= TASK PROMPT =
From top to bottom, retype the data exactly, passing over any picture.

= Stored records =
::::::::

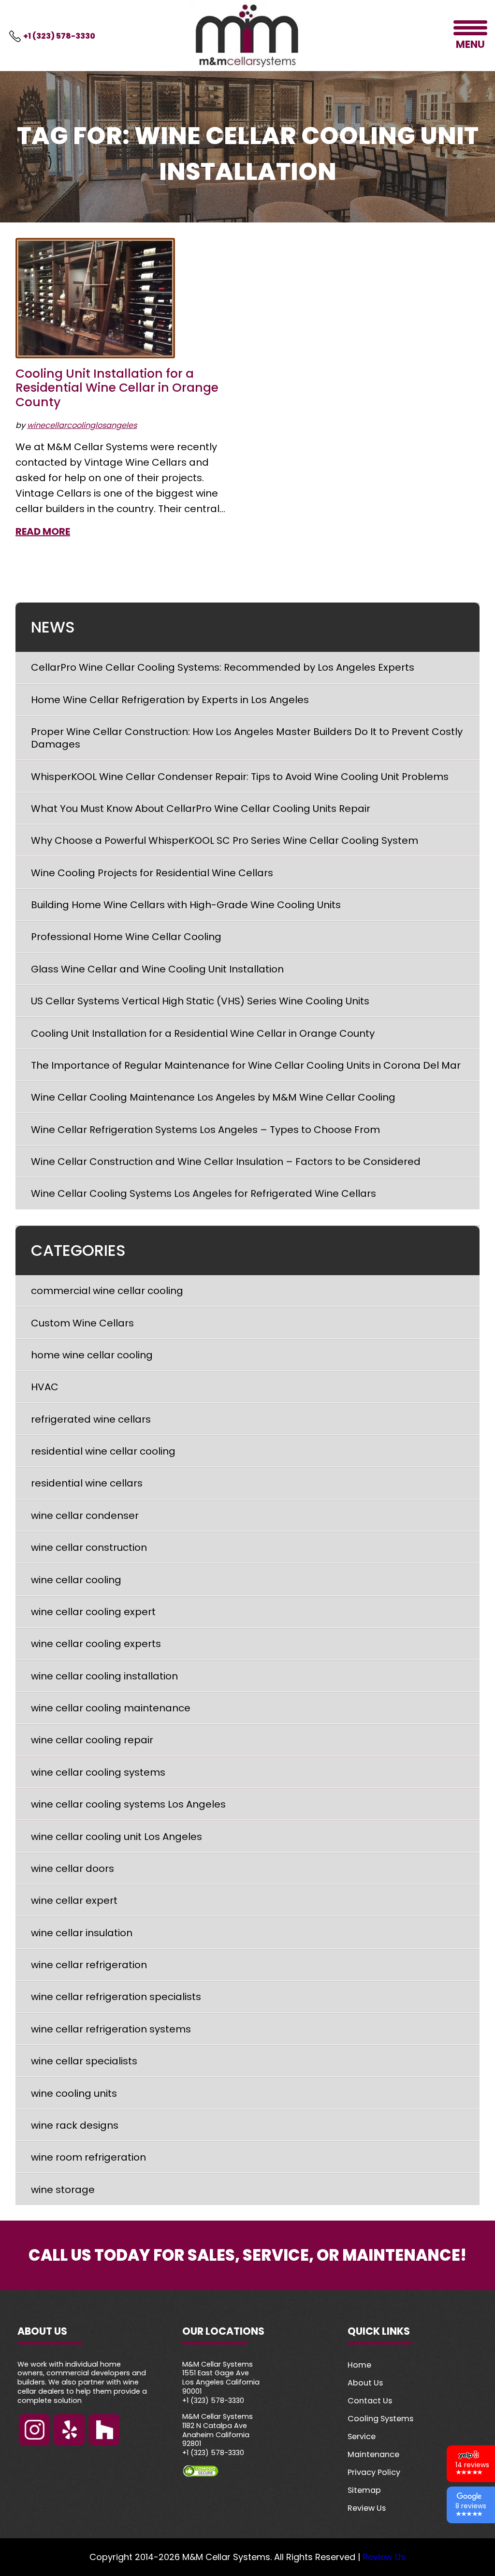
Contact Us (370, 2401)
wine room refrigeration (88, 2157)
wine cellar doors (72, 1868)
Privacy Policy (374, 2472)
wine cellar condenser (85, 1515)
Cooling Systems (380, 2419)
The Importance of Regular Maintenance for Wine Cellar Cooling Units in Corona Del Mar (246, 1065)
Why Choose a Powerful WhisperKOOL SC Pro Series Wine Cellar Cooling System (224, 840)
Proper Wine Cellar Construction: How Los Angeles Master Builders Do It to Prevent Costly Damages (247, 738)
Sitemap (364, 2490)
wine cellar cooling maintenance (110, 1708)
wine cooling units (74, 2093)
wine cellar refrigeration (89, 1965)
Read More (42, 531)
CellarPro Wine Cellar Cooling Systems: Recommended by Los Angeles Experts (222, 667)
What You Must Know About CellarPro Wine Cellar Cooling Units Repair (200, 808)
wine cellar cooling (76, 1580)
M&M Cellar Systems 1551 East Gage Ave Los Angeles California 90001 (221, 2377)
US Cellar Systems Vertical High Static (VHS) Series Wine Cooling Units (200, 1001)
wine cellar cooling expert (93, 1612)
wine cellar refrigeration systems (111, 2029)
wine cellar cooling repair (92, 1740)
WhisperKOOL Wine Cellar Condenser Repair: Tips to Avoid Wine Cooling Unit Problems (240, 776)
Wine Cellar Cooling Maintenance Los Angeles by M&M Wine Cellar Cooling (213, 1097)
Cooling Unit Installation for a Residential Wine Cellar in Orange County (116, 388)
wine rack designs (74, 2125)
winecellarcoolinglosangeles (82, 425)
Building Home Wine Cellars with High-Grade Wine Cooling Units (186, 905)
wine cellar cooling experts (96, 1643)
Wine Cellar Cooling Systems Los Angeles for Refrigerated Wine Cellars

::::::::

= TASK OUTPUT =
Contact Us (370, 2401)
wine room refrigeration (88, 2157)
wine cellar doors (72, 1868)
Privacy Policy (374, 2472)
wine cellar condenser (85, 1515)
Cooling Systems (380, 2419)
The Importance of Regular Maintenance for Wine Cellar Cooling Units in Corona Del Mar (246, 1065)
Why Choose a Powerful WhisperKOOL SC Pro Series Wine Cellar Cooling System (224, 840)
Proper Wine Cellar Construction: How Los Angeles Master Builders Do It to Prevent Costly Damages (247, 738)
Sitemap (364, 2490)
wine cellar cooling maintenance (110, 1708)
wine cooling units (74, 2093)
wine cellar refrigeration (89, 1965)
Read More (42, 531)
CellarPro Wine Cellar Cooling Systems: Recommended by Los Angeles Experts (222, 667)
What You Must Know About CellarPro Wine Cellar Cooling Units Repair (200, 808)
wine cellar cooling (76, 1580)
M&M Cellar Systems 1551 East Gage Ave Los Angeles California 90001 (221, 2377)
US Cellar Systems Vertical High Static (VHS) Series Wine Cooling Units (200, 1001)
wine cellar cooling expert (93, 1612)
wine cellar refrigeration systems (111, 2029)
wine cellar cooling repair (92, 1740)
WhisperKOOL Wine Cellar Condenser Repair: Tips to Avoid Wine Cooling Unit Problems (240, 776)
Wine Cellar Cooling Maintenance Los Angeles by M&M Wine Cellar Cooling (213, 1097)
Cooling Unit Installation for a Residential Wine Cellar in Orange County (116, 388)
wine rack designs (74, 2125)
winecellarcoolinglosangeles (82, 425)
Building Home Wine Cellars with High-Grade Wine Cooling Units (186, 905)
wine cellar cooling experts (96, 1643)
Wine Cellar Cooling Systems Los Angeles for Refrigerated Wine Cellars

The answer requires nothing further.